──────── SUPPLIED ENTRIES ────────

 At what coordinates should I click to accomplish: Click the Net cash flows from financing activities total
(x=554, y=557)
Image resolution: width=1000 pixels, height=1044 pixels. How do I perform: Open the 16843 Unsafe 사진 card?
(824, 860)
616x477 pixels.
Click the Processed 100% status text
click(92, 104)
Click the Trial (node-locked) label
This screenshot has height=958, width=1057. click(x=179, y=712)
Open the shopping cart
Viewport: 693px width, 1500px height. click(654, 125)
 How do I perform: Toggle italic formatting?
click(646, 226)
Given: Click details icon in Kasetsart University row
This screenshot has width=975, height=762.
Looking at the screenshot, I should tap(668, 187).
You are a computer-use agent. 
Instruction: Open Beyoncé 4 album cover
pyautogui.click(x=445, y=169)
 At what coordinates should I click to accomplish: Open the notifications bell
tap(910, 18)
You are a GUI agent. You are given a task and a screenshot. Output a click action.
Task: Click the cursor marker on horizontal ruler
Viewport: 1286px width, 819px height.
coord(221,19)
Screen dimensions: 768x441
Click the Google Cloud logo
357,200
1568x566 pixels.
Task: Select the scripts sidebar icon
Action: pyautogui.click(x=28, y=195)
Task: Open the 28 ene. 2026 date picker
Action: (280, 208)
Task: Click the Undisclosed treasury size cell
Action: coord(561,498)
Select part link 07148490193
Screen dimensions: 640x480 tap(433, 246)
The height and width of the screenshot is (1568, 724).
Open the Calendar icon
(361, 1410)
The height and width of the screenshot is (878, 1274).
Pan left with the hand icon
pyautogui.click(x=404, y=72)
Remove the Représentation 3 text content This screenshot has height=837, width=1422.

────────

▶ TASK TO COMPLETE:
Rewrite all of the records above, replacing "notifications bell" with "alerts bell" and changing nothing else.

▶ EXERCISE RESULT:
 At what coordinates should I click to accomplish: Click the Net cash flows from financing activities total
(x=554, y=557)
Image resolution: width=1000 pixels, height=1044 pixels. How do I perform: Open the 16843 Unsafe 사진 card?
(824, 860)
616x477 pixels.
Click the Processed 100% status text
click(92, 104)
Click the Trial (node-locked) label
This screenshot has height=958, width=1057. click(x=179, y=712)
Open the shopping cart
Viewport: 693px width, 1500px height. click(654, 125)
 How do I perform: Toggle italic formatting?
click(646, 226)
Given: Click details icon in Kasetsart University row
This screenshot has width=975, height=762.
Looking at the screenshot, I should tap(668, 187).
You are a computer-use agent. 
Instruction: Open Beyoncé 4 album cover
pyautogui.click(x=445, y=169)
 At what coordinates should I click to accomplish: Open the alerts bell
tap(910, 18)
You are a GUI agent. You are given a task and a screenshot. Output a click action.
Task: Click the cursor marker on horizontal ruler
Viewport: 1286px width, 819px height.
coord(221,19)
Screen dimensions: 768x441
Click the Google Cloud logo
357,200
1568x566 pixels.
Task: Select the scripts sidebar icon
Action: pyautogui.click(x=28, y=195)
Task: Open the 28 ene. 2026 date picker
Action: (280, 208)
Task: Click the Undisclosed treasury size cell
Action: coord(561,498)
Select part link 07148490193
Screen dimensions: 640x480 tap(433, 246)
The height and width of the screenshot is (1568, 724).
Open the Calendar icon
(361, 1410)
The height and width of the screenshot is (878, 1274).
Pan left with the hand icon
pyautogui.click(x=404, y=72)
Remove the Représentation 3 text content This screenshot has height=837, width=1422.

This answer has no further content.